You can bet what would have happened if Salesforce.com had not focused on becoming more of a platform company than a CRM provider. It would have faced a market with more modern CRM vendors, putting it in a corner as a legacy provider.
Instead, the company today hit a milestone of sorts, with 2 million apps downloaded and installed on its AppExchange, making it clear that Salesforce is now a platform provider more than anything else.
There is really no doubt about it. Look at all of the company's efforts over the past 18 months and it's possible to project what it will be focusing on through 2014. The company is doubling its efforts on developing its app platforms and using its acquisitions to build out its marketing cloud.
The company has spent $3.5 billion in acquisitions for its marketing cloud. This past spring, Salesforce.com announced Social.com, which pulls data from a customer's CRM environment to craft campaigns. Through its acquisition of Radian 6, the expectation is that companies can also get a view of the social stream with its CRM data. With ExactTarget, Salesforce.com added an email-marketing platform that it can use with Social.com.
In essence, Salesforce is using its CRM platform as a data source with apps serving as data-integration packages, which it makes available on its AppExchange platform. This data can then be integrated with third-party apps from companies such as Dropbox, Marketo and Evernote, its latest partner.

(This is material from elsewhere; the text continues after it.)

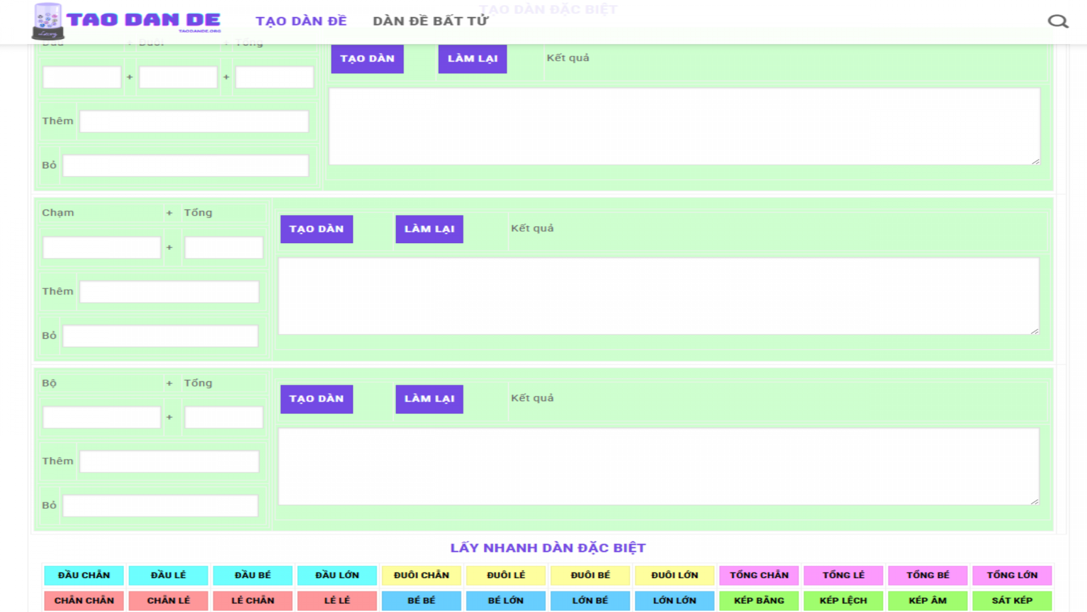Pick the SÁT KÉP quick set

click(1012, 601)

Salesforce.com launched AppExchange in 2006. In 2011, the company reached the 1 million installation mark, and with today's totals it is growing at a pace that reflects the broader adoption of mobile in the enterprise.

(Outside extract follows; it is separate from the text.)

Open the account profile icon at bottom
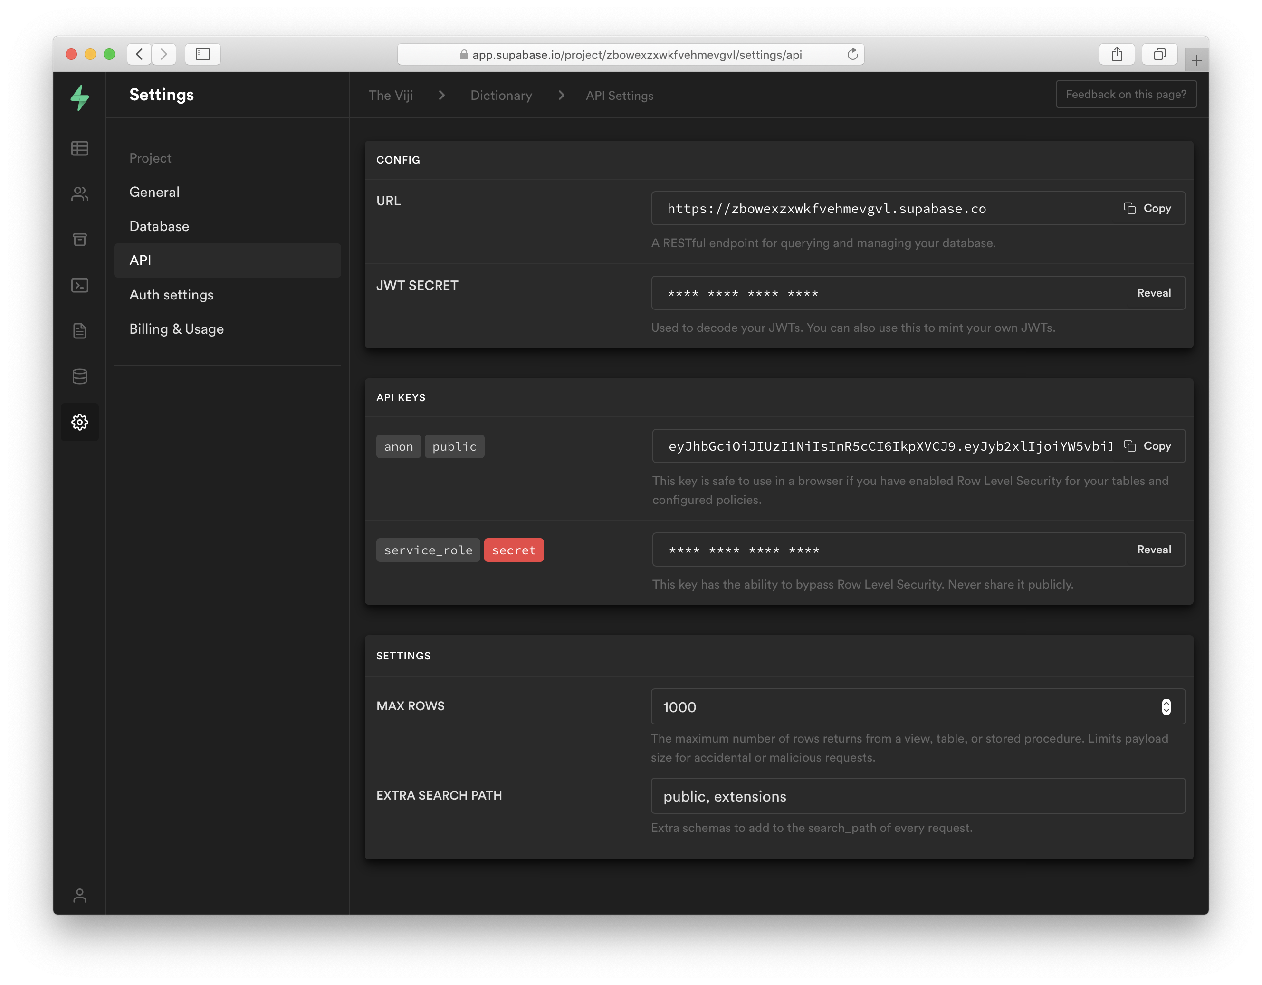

The market for enterprise apps first emerged with the iOS and Android app stores. These are still core channels for developers, but more recently, third-party marketplaces have emerged that provide a different avenue for developers to sell apps.
As more apps were developed, apps marketplaces emerged that have served as hubs for both end users and developers. Google Apps was one of the first to offer a marketplaces. In recent months, platform-as-a-service (PaaS) providers have started offering application exchange environments. Heroku, for example, has a diverse add-on marketplace. AppDirect now offers Cloud Foundry developers with a way to connect with channel reseller partners that are using the platform.
Other companies such as Bitnami, which helps power the Amazon app marketplace, are finding success as well in helping companies build out app marketplace environments.
Salesforce does get criticized for its closed-platform environment. That's true to some extent but notice that the conversation is about the platform, not about Salesforce's CRM strength. It's about Salesforce as a platform company. Period.